Шесть раз, сказала она. Шесть беременностей. Шесть потерянных детей. Шестого, добавила Зельда сконфуженно, она выкинула на таком позднем сроке, что ей довелось подержать маленького синего младенца на руках.
– О, Зельда, – с трудом выдохнула я, вспомнив, в какой агонии прижимала к себе собственного безжизненного новорожденного и каким невероятным чудом был его первый хриплый вдох.
Глаза мои наполнились слезами – и от воспоминания об испытанном тогда облегчении, и от сочувствия подруге.
– Мальчик, – сказала Зельда мрачно. – Мы его даже назвали. Джозеф. – Она какое‐то время помолчала. – Он – они все, все шестеро – всегда у меня вот здесь. – Она положила руку на сердце. – Мы с Эдди стали жить дальше, и у нас хорошая жизнь. Но каких‐то кусочков в ней не хватает, понимаешь?
Я очень хорошо понимала. Я утерла слезы и просто слушала.
– Ты решишь, что я сумасшедшая, – продолжала Зельда, – но я раньше, бывало, смотрела на нашу гостиную или на двор, или заглядывала под Рождественскую елку – в те годы, когда ты еще к нам не приехала, и представляла себе их, моих детей, как они дурачатся все вместе и дерутся, как щеночки. – Она слабо улыбнулась и помахала руками у себя перед лицом, разгоняя нафантазированные картинки. – Может, я и в самом деле сумасшедшая, – сказала она и рассмеялась.
Я до сих пор то и дело видела в саду Уила и нашего сына: они улыбались мне с дальнего края участка или даже работали рядом со мной.
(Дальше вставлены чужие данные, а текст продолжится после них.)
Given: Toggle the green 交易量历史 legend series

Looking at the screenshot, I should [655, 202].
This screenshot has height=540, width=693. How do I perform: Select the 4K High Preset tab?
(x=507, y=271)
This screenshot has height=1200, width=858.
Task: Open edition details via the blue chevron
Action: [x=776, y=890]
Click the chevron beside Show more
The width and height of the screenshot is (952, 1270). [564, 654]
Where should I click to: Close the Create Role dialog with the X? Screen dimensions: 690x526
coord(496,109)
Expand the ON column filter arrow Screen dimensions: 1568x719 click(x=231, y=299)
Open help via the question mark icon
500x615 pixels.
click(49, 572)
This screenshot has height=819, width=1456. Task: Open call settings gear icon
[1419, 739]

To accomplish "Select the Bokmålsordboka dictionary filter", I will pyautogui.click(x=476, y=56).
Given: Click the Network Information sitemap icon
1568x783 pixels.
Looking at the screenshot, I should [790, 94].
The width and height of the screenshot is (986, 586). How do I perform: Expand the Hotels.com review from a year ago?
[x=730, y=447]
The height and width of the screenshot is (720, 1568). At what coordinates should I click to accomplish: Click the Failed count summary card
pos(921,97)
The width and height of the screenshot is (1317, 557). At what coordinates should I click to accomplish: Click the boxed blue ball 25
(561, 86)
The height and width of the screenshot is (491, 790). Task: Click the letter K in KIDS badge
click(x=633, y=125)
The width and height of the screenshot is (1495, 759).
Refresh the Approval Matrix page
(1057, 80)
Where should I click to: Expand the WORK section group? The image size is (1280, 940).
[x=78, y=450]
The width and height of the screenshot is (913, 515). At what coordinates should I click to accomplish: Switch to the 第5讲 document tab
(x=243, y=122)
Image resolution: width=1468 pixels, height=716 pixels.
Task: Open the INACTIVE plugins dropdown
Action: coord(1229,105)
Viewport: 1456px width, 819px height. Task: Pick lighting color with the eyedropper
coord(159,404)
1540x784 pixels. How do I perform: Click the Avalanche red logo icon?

Если Зельда сумасшедшая, то и я тоже.
– Знаешь, о чем еще я думаю? – снова заговорила она. – Мой Джозеф по возрасту как раз попадал бы под призыв в чертов Вьетнам. Его бы прямо отсюда – раз, и забрали бы. И я тебе знаешь что скажу? Если бы он по‐прежнему у меня был, я бы отправила его в Канаду, не испугалась бы ни тюрьмы, ни черта лысого, лишь бы не пустить его на войну.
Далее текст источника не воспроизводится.